Part of myself knew what was going wrong: I am simply not English-sophisticated enough. Or using metaphor of the review, I have not made my way through the membrane into the language cell and the broader social discourse.
This is more than clear when I came across this part of the review: "As for the anapest, the waltzing metre in which Carroll delighted ("I engage with the Snark--every night after dark--/In a dreamy delirious fight"), it lay dormant for decades, and then burst out in the keen exclamations of Dr. Seuss: "You have brains in your head./You have feet in your shoes."
I have absolutely no idea about whatsoever this paragraph means. Even with the help of a dictionary/wiki, I cannot understand how the metre in the former revives in later. Besides, I did not know what an anapest was and what a metre was before today.
This review, however, provides a couple of interesting anecdotes, as well as some common facts which I did not know either (for example, Carroll Lewis is the pen name, and author's real life name is Charles Lutwidge Dodgson).
The anecdotes (or history) include that he was supposed to become priest because of a fellowship's conditions. (Wiki told me that Dean Liddell, whose second daughter Alice Liddell was the girl for whom this famous book was written one year later, permitted Dodgson's stay at the college in defiance the rules.)

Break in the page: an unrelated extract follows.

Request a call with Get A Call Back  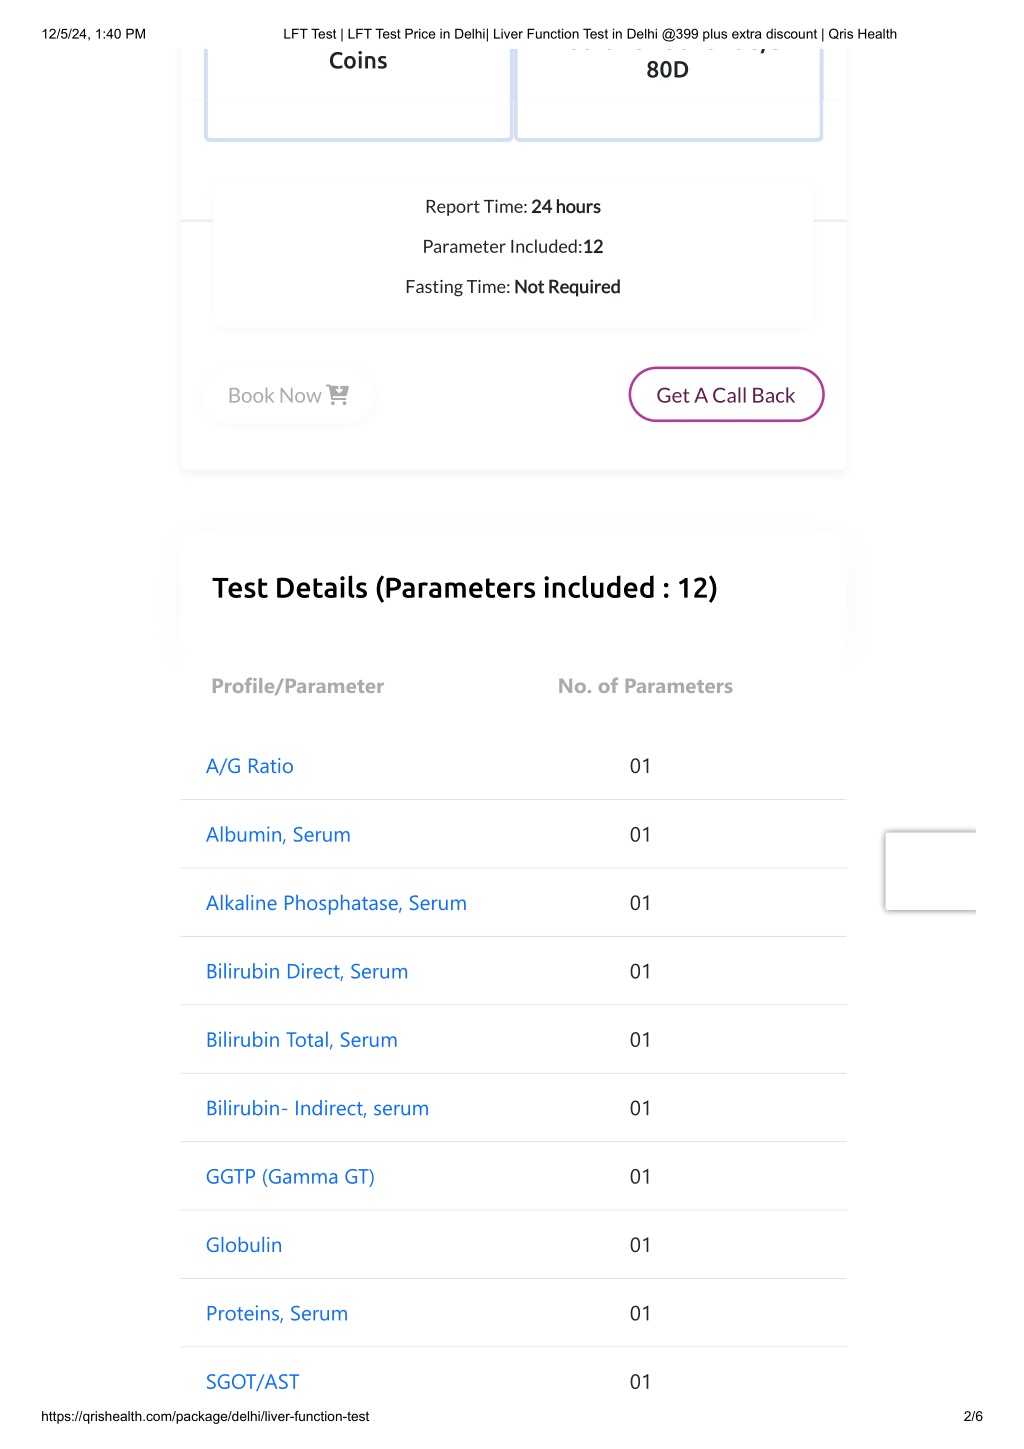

That he was a photographer, obsessed with taking photos of little children, preferably naked. Not only did he seem to be very comfortable requesting such a permission from children's parents, but also children's partents did not seem startled by his request at all. The review's author offered one explanation (which in turn is from a review book this review I guess is actually for, or promoting): In his day, the trend regards childhood as a separate realm. "If it was inconceivable, in genteel circles, that Carroll could present a carnal threat, that was not because he was a clergyman, or the writer of cherished books, but because children could never be objects of desire. Far from being adults in bud, they were fenced off, in a garden of unknowing, an d that is why parents were content to let Carroll, himself an innocent, wander in and browse. Freud's 'Three Essays on the Theory of Sexuality,' including one one 'Infantile Sexuality,' were published in 1905. Carroll, mercifully, had died seven years earlier."
No matter the explanation is true or not, it is still interesting. It also seemed that the moral etiquette forbid underhanded courtship of a chaperone, which was more puzzling through the looking-glass of time. After all, a middle-aged man could take a picture of three little sisters and give it the title "Open Your Mouth and Shut Your Eyes".
But again who knows? The life fades away, slowly and slowly almost as the cat on the branch, but the cat left smile whereas life doesn't.